Point of Issue Three: JPMorgan waived any issue of abandonment of acceleration of the note by
                      not requesting a jury question on it.

         Rodriguez argues that because JPMorgan “did not insist on a question for the jury regarding

limitations and abandonment of acceleration,” JPMorgan cannot rely on abandonment of the initial

acceleration to suspend the running of limitations.

         The issue whether JPMorgan abandoned the initial acceleration on July 7, 2000, pertains

only to determination of the viability of Rodriguez’s statute-of-limitations defense. Prior to trial,

both parties advised the trial judge that the statute-of-limitations issue needed to be determined as

a matter of law, although both parties asserted different legal reasons for determination in their

favor. Based upon this request, the trial court heard argument and accepted evidence prior to trial

and ruled in JPMorgan’s favor by denying Rodriguez’s statue-of-limitations defense. The parties

did not present argument, and the trial court did not receive evidence, on the factual issue regarding

the specific acceleration date, nor did the trial court rule on this issue because the parties agreed it

was not pertinent to the issues of law presented. Both parties asserted their argument could be

determined as a matter of law without determination of this factual issue.

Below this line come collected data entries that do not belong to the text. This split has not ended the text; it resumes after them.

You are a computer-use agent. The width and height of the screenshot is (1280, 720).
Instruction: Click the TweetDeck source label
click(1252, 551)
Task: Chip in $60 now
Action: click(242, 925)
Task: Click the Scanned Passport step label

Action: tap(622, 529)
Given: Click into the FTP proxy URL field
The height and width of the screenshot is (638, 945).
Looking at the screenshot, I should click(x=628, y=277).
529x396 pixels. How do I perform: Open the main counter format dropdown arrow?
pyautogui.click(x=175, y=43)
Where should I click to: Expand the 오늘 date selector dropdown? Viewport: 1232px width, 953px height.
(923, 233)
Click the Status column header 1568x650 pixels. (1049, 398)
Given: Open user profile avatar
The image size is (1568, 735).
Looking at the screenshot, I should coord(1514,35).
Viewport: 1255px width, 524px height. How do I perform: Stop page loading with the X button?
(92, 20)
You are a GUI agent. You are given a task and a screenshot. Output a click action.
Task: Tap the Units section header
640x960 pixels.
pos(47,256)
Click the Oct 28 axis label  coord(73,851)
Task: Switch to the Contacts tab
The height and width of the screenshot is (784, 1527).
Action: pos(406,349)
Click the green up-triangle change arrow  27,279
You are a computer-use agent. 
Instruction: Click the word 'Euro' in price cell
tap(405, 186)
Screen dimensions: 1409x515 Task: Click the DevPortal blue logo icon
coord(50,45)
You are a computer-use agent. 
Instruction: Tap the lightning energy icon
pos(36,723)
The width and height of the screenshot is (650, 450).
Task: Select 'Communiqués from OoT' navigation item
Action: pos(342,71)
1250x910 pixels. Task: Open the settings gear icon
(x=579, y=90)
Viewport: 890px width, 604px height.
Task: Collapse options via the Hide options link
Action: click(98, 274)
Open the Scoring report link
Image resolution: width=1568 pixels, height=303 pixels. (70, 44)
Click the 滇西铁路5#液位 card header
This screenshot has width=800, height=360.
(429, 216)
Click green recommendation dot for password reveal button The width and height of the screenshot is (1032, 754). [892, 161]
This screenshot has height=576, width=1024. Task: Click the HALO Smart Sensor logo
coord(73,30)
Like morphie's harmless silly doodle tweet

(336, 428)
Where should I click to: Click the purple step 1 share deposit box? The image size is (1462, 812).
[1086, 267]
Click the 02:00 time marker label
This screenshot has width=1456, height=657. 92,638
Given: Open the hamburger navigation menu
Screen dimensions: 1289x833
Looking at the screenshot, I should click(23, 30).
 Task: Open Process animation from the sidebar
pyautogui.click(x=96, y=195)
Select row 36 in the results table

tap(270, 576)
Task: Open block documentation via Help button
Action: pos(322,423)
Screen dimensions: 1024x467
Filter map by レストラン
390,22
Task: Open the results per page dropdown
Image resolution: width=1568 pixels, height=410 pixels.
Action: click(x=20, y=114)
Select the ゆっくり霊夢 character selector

         Thus, based upon the trial court’s pre-trial favorable ruling, JPMorgan had no reason to

request a jury question on the issue whether JPMorgan abandoned its original acceleration of the

note or any other factual issue pertaining to limitations, as Rodriguez asserts. Based upon the

favorable ruling, JPMorgan was not compelled to preserve any error on this point, nor advance

any argument pertaining to potential abandonment of its acceleration of the subject mortgage loan.

1
 Because this court overrules Rodriguez’s second point of issue based upon the substance of Rodriguez’s argument
presented, the court need not address JPMorgan’s counter-argument pertaining to tolling of limitations nor specifically
address application of the relation-back doctrine.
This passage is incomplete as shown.